O zaman işinizi bırakıp gitmeden olmazdı bu iş. Bir yer var akşam kalırsınız, bir yer var ki bir gün kalabilirsiniz. Bursa’da bir gün 5. Şua’yı okursun, ikinci gün, Hücumat-ı Sitte’yi, diğer gün İhlâs’ı, derken Üstad’ın şahsiyeti hakkında bilgiler veriyorsunuz. Diğer meslek meşreplerle Risale-i Nur arasındaki farkları anlatıyorsunuz. O zaman bunları mecburen tek başımıza yapıyorduk. Yanımızda kitap okutturacak başka kimseler de yok. Milletin kafasında o kadar istifhamlar var ki; bazen suallere cevap vermekle zamanımız geçiyordu. Hatta bazen sorularına cevap vermekten kitap okuyamıyorduk.
Üstad’ın görüşleri çok açıktır. Görüşleri cumhurla hiç çatışmaz. Cumhur-u ulema hangi mevzuda karar vermişse Üstad da onlara uyuyor, tasdik ediyor zaten. Onun için dinleyenlerde tesir uyandırıyordu.
MANİSA’DA AHMED FEYZİ AĞABEY’İN KONUŞMASINA HERKES HAYRAN KALDI
Manisa’da pasaporta bakan Hasan Bey vardı. Halkçı’ydı; ama insaflıydı. Üstad’ın mehdiliğini bilir; fakat İnönü’yü tutardı. Yanında getirdiği insanlar oluyordu. “Muzaffer Hoca, sen bunlara kitap okuma, konuş daha iyi, daha tesirli oluyor” derdi. O zaman Erzurum Türkçesiyle okuyoruz herhalde. Ama kitaplar Osmanlıca. Hasan Bey bir gün dedi ki:
“Burada bir Nuri Bey var. Kendisine dehri diyorlar. Vahdet-i vücut meşrebindenmiş. Bütün buradaki ulemayı ilzam etmiş. Şöyledir, böyledir… Bunu getirsem, konuşur musun?” dedi.

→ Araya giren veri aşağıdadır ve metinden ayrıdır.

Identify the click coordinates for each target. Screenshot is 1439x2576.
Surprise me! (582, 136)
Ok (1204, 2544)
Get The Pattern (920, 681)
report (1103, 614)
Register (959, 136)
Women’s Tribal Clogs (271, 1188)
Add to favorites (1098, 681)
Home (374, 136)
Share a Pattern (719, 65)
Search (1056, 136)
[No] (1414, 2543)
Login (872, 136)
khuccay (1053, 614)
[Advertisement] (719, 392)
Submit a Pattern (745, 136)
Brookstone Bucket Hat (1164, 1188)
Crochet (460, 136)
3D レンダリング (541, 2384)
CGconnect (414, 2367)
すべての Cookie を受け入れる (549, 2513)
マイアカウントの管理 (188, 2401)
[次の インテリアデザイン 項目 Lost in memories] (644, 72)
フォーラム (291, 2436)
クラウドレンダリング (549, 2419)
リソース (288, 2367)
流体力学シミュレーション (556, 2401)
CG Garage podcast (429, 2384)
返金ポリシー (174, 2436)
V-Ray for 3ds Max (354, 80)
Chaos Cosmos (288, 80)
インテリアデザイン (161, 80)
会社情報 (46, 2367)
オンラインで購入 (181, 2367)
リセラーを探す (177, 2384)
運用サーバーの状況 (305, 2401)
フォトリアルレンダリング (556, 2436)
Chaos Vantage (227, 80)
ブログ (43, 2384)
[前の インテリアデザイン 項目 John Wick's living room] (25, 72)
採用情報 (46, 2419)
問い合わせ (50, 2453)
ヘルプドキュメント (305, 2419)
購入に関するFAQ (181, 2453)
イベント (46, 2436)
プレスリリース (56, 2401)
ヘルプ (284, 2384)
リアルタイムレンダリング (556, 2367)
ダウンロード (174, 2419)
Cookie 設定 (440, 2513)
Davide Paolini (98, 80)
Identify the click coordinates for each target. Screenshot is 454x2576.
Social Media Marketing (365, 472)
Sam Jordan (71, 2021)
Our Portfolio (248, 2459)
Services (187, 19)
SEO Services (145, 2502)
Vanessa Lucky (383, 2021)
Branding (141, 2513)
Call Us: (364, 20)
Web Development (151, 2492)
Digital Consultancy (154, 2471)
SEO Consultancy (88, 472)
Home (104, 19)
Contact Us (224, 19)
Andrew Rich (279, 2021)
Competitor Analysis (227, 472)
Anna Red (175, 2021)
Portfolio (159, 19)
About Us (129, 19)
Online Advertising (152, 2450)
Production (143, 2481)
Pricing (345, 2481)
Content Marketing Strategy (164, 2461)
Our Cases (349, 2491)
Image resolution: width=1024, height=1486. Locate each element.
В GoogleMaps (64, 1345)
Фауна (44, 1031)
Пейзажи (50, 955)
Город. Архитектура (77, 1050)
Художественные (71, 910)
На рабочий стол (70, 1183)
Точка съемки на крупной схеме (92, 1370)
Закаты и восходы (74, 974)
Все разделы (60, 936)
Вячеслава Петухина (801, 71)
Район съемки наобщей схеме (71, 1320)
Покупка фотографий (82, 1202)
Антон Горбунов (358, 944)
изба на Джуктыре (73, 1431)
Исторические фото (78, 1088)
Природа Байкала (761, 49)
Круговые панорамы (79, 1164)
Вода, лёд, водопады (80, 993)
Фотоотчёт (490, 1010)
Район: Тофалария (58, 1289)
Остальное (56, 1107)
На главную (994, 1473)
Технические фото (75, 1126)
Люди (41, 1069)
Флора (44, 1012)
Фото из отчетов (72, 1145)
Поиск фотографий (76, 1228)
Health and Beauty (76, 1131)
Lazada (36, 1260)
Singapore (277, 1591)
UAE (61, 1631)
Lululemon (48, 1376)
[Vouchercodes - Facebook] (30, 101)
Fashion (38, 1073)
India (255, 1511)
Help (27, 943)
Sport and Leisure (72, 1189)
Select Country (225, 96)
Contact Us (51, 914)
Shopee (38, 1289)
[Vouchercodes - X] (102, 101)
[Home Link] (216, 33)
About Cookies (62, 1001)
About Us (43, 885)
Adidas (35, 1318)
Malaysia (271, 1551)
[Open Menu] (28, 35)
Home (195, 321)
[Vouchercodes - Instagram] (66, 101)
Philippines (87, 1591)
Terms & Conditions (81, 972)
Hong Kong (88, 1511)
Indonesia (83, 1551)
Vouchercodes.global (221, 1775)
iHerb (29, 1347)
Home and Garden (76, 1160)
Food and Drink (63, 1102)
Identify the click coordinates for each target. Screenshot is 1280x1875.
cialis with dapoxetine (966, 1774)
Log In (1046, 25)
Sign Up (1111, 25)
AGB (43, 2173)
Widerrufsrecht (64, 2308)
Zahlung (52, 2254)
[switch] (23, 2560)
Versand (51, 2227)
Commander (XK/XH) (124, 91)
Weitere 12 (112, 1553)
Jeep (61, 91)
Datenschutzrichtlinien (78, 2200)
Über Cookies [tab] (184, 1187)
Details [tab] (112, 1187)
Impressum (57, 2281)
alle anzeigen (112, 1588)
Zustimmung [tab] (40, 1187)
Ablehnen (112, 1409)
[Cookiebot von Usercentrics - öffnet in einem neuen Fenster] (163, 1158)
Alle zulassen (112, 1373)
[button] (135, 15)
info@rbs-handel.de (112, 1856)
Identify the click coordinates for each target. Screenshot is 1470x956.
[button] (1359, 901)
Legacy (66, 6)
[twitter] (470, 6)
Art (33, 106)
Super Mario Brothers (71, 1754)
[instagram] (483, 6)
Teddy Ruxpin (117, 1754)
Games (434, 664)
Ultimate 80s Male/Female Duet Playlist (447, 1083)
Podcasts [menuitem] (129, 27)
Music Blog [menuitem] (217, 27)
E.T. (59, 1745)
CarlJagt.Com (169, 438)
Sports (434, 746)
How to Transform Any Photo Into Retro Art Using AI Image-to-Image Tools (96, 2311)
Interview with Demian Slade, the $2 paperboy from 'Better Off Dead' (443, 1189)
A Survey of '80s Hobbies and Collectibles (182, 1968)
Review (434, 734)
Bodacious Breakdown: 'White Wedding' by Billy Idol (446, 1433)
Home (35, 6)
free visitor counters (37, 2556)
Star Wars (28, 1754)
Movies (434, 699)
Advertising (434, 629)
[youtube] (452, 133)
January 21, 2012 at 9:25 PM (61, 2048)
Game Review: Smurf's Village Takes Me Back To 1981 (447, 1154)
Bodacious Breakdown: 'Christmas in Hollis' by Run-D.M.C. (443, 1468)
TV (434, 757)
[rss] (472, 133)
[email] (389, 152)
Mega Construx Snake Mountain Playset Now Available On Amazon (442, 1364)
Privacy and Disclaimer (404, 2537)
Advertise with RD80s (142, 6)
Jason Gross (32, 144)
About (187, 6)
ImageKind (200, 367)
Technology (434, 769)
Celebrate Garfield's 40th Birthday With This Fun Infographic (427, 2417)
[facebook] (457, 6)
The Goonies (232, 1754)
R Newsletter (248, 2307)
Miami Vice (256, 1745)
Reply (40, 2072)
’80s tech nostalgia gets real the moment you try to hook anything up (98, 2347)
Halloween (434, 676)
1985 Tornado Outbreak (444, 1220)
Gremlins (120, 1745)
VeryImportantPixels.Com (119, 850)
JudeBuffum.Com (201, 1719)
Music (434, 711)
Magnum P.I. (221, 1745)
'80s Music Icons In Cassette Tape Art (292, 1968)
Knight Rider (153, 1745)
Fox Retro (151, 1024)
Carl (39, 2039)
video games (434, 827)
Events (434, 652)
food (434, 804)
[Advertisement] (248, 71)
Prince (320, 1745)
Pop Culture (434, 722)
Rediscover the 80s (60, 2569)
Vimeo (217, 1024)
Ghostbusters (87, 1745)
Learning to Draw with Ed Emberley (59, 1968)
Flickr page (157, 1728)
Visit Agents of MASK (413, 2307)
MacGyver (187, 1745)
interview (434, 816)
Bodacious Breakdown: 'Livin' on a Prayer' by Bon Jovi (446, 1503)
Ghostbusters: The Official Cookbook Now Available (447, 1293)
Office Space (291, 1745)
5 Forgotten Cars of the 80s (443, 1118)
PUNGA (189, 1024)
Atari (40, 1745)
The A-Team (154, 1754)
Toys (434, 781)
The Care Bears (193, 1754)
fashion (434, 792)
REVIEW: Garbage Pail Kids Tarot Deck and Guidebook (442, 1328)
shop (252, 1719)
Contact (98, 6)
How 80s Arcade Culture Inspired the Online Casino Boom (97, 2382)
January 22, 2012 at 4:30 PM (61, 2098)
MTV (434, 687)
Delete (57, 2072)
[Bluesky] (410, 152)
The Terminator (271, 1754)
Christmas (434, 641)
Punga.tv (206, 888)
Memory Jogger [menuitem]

“Konuşuruz, Risale-i Nur’un Vahdet-i Vücut’la alakalı yerlerinden okuruz” dedim.
Tam ikindi sonrasıydı. Ahmed Feyzi Ağabeyler gelmesin mi? Kardeşi Mehmet Emin’le beraber Mustafa Birlik’in yanına uğramışlar.
“Muzaffer kardeşin yanına gidelim” demişler ve çıkıp geldiler. O zaman da Mustafa Birlik’ten aldığım bir gazocağım ile sadece çorba yapacak bir kabım vardı. Misafir ağırlayacak durumum yok yani. Fakat bir lokantacı vardı, mübarek bir hacı, orada günde bir öğün yemek yiyebiliyorduk. Ahmed Feyzi Ağabeyleri de o lokantaya götürdüm, akşamdan evvel yemeğimizi orada yedik. Ahmed Feyzi Ağabey’i Manisa halkı hiç bilmiyor, tanımıyordu.
Hasan Bey, Nuri bey’i getirdi. Yatsıyı kıldık. Ben Mektubat kitabındaki, Telvihat’taki Vahdetü’l- Vücut’la ilgili yerleri okudum. Sonra Ahmed Feyzi Ağabey’le onları karşı karşıya bıraktım. Ama… Hasan Bey, diğerleri, cemaat hayran kaldılar Ahmed Feyzi Ağabey’in konuşmalarına.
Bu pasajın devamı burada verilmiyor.